When it comes to finding a job or an internship, nothing beats good, old-fashioned networking­­—contacting friends, relatives and former colleagues, setting up face-to-face meetings or informational interviews to learn about companies and opportunities. Here's why it simply has to be done: at any given time, about 80% of all available jobs aren't posted in the classifieds or on job boards, says BH Careers International, a New York career-management firm. Sixty percent of people surveyed by BH said they got their last job by networking.
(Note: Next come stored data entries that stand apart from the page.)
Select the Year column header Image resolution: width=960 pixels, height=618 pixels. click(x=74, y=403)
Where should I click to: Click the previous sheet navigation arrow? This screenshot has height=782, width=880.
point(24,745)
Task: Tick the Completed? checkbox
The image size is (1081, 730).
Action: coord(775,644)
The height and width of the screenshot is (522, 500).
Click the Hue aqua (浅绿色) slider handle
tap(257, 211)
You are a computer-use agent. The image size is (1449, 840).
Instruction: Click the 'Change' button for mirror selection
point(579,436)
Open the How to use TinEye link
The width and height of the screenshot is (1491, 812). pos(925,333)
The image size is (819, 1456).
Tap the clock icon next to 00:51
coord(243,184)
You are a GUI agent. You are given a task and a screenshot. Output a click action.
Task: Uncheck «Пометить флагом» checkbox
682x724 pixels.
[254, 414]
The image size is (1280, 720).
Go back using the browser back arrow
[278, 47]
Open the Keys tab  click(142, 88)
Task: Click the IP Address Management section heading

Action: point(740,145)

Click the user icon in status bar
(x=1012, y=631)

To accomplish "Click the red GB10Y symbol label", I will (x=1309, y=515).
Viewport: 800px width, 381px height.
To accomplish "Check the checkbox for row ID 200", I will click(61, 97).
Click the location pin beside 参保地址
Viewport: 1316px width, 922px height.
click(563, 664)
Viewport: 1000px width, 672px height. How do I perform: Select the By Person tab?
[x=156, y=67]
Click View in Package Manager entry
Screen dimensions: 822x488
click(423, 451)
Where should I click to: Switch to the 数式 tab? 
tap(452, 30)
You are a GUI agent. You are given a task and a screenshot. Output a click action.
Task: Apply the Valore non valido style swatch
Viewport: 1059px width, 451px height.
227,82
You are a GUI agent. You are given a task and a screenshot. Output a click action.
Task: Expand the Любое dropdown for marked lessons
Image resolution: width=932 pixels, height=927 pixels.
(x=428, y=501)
Making connections and reaching out to get to know professionals in your field will greatly increase your chances for getting leads on great opportunities.

What is networking?

You may not realize it but you already know how to network – it is simply getting to know people.  You network every day, everywhere you go.  When you strike up a conversation with the person next to you in line, meet a friend of a friend, catch up with a former co-worker, or stop to chat with a neighbor – you are networking.  Anyone you meet can help you move your job search forward.  Networking is all about building connections with people who may share your interests or from whom you can learn.  It's more about listening to what people say and learning from them than about asking for favors.  If you approach networking with the goal of learning about other people, you can provide value to them and the benefit will come back to you over and over.

Why network?

  • People do business with people they know and like.  There is so much competition out there – give yourself an edge by connecting with real people who can connect you with others, and maybe ultimately to your next job.  Your dream job may never be advertised or posted;  networking leads you to information and opportunities, often before a formal job description is created or announced.
  • You may meet a future mentor, someone who can share advice on a wide range of subjects.
  • Help other people – building relationships is the essence of effective networking.    

How do I build my network?

You may think you don't know anyone who can help you in your job or internship search, but you know more people than you think.  You already have a network of friends, family, neighbors, co-workers, classmates, professors, even casual acquaintances and you can start to leverage it right away.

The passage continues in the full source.